The decision for recovery is life-changing and positive, but it’s not easy. One of the obstacles to recovery from addiction is the social, emotional, and environmental cues that make us feel like using certain drugs again. These cues are commonly called triggers.
This could include seeing an old friend, being in a certain room, or feeling sad. Triggers are common in those who suffer from addiction and are to be expected.
But there are ways to combat this stimulus/response experience. This guide will help you learn how to recognize addiction triggers – in yourself or for a loved one.
(Do you need help approaching a loved one for addiction? We have some advice.)
Recognize the Types of Triggers
It’s not uncommon for people to relapse during recovery from illegal drug use. Often, this relapse is due to triggers. If you’re interested in other types of treatment of addiction, then learn about it here.
According to NIDA, the National Institute on Drug Abuse, triggers commonly fall into two categories: stress triggers from previous drug experiences and the actual exposure to the drug.
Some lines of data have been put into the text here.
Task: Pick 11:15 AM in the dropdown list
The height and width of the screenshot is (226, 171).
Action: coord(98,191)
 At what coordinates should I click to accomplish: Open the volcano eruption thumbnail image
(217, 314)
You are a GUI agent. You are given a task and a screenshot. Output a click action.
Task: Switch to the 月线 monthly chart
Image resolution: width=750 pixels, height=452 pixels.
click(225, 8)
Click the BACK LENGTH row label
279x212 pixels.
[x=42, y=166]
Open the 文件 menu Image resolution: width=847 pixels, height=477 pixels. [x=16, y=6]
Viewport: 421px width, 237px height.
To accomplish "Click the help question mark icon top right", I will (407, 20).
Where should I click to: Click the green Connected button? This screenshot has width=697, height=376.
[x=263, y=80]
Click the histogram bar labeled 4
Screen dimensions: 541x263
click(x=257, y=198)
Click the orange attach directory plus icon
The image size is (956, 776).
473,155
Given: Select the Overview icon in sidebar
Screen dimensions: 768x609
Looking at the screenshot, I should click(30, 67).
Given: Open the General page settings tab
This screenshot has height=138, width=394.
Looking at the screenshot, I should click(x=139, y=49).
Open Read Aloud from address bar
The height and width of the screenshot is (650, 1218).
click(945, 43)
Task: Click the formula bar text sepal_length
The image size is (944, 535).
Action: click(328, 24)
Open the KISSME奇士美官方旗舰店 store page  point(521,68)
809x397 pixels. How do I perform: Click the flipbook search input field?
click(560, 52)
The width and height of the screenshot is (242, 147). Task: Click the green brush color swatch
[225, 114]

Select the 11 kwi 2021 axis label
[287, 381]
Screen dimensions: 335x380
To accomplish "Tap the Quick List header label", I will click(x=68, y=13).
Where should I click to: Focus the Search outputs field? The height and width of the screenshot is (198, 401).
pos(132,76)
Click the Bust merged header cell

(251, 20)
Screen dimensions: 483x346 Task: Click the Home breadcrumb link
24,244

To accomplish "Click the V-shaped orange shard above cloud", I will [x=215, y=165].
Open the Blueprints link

If you understand what triggers usually look like, this will help you better recognize your own triggers as well. So, here’s a list of common triggers for teen drug use:
- Being around the substance itself
- Seeing other people use the substance
- Contact with people, place, or actions associated with the substance
- Emotions like stress, tiredness, frustration or elation and excitement
- Physical feelings like being sick, shaky, or tense
Identify the Addiction Triggers
Once you have a good understanding of common triggers, you can begin to understand your own. This is not easy to do.
It’s best to look for cravings. Cravings are not necessarily aimed at using the substance, but rather uncontrollable urges. You can identify these urges by recognizing physical or psychological symptoms in yourself.
Physical symptoms are a response in your body. It includes tensions, tightening of the stomach, or muscle aches. Psychological symptoms are uncontrollable thoughts or emotions (“I need it now” or “I feel overwhelmed”).
Managing and Preventing Triggers
Now you know the common triggers that occur, and how to identify your cravings. This helps you better understand which moments you need more energy to manage your cravings.
The best way to manage triggers is to avoid them. However, this is not always possible. That’s why it’s best to have a set of skills that can help you at the moment. Typically, these skills are a distraction and prevent the trigger from causing a craving.
When triggers occur, try these management skills below:
- Engage in a distracting activity (e.g. play game, clean the house)
- Call a friend or loved one
- Remove yourself from the situation
- Challenge your thoughts out loud
Treatment For Addiction
Identifying and managing addiction triggers is a great step in recovery. Even with all the effort and planning, however, there may be times when relapse occurs. This is not a failure. Rather, it’s an opportunity to see that early recovery is fragile. This journey will take immense focus and support.